At the same time I suppose it to be certain that, if the act were to be challenged hereafter, a Court would have no option, and would be obliged to make us pay up with interest from our own funds.
Believe me,
Most sincerely yours

W.E.Gladstone

And so it was – although of course the matter was always kept confidential – that, as the grey, cold days of the year drew down and the case of the Men in Petticoats moved very quietly on, the cheque for the expenses incurred by one of the accused, Lord Arthur Clinton, as he had hurried in cabriolets that summer from one place to another, looking over his shoulder; the expenses he ran up at the King’s Arms Hotel, Christchurch, until they would give no further credit; the expenses incurred in Mudeford because he died there; and the expenses incurred when he was buried so far from home – so it was that this cheque was finally signed, not by Lord Arthur Clinton’s family but by the Prime Minister of Great Britain.

40

O
NE
COLD
FREEZING
Sunday everybody was there, in our house in Wakefield-street. Billy had lit the fire in the back parlour, Dodo had made cakes, Ma was simmering a lamb stew with barley. Mackie was still working on the Blackfriars to Gravesend ferry and he came in with a great big magnificent bottle of port which he presented to Ma. ‘I smuggled it,’ he said and she laughed. Me and Mackie and Elijah settled down to play cards like we often did on Sunday. Newspapers – especially
Reynolds News
– was read from, nothing these days about Men in Petticoats, hadn’t heard of them for months. Sometimes there was something about Lord Arthur Clinton, arisen from his coffin, carousing in Amsterdam or Africa. But there were other scandals now.

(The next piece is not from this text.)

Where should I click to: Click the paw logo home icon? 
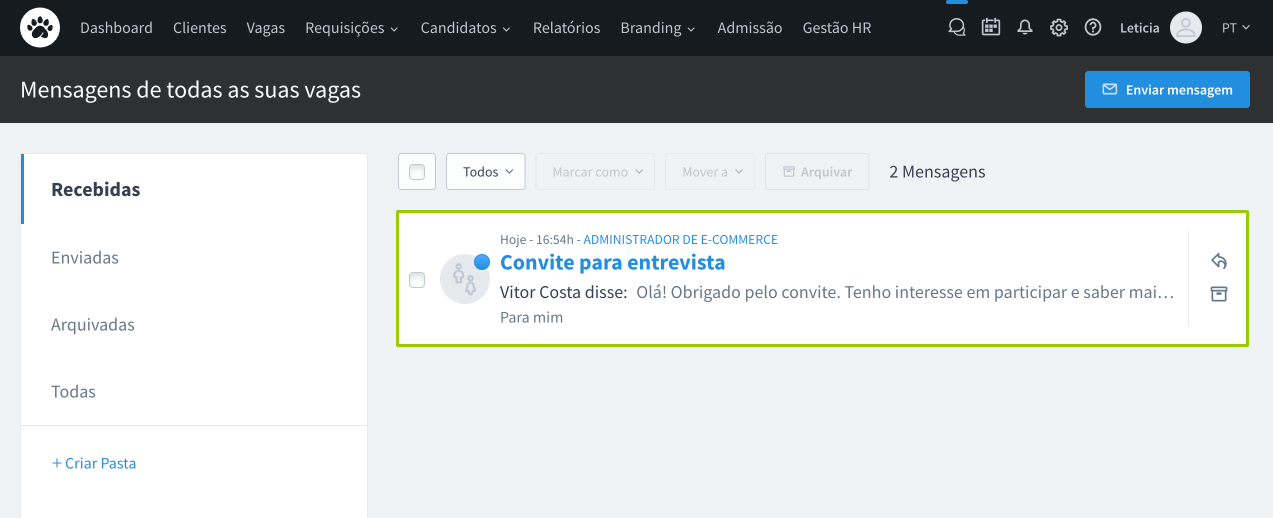click(x=41, y=28)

Just last week Ma had got Mackie and Billy to manoeuvre the little piano down the narrow stairs from Freddie and Ernest’s old room. It was a blooming hard job and they banged and swore a bit but they finally got it into the parlour, because Ma wanted Dodo to have a chance to sing again. Elijah played for her when he wasn’t walking behind hearses, and I could play, not very good but I could manage a tune. On this day, in our cosy parlour, Ma asked her: ‘Sing for us, Dodo. Sing one of the old music hall songs and make us laugh like you always did.’

And dear old Elijah with his sort of sad eyes smiled and put down his hand at the card game and went to the piano. And although Dodo’s body was so bent, her voice was still strong and she smiled as she sang.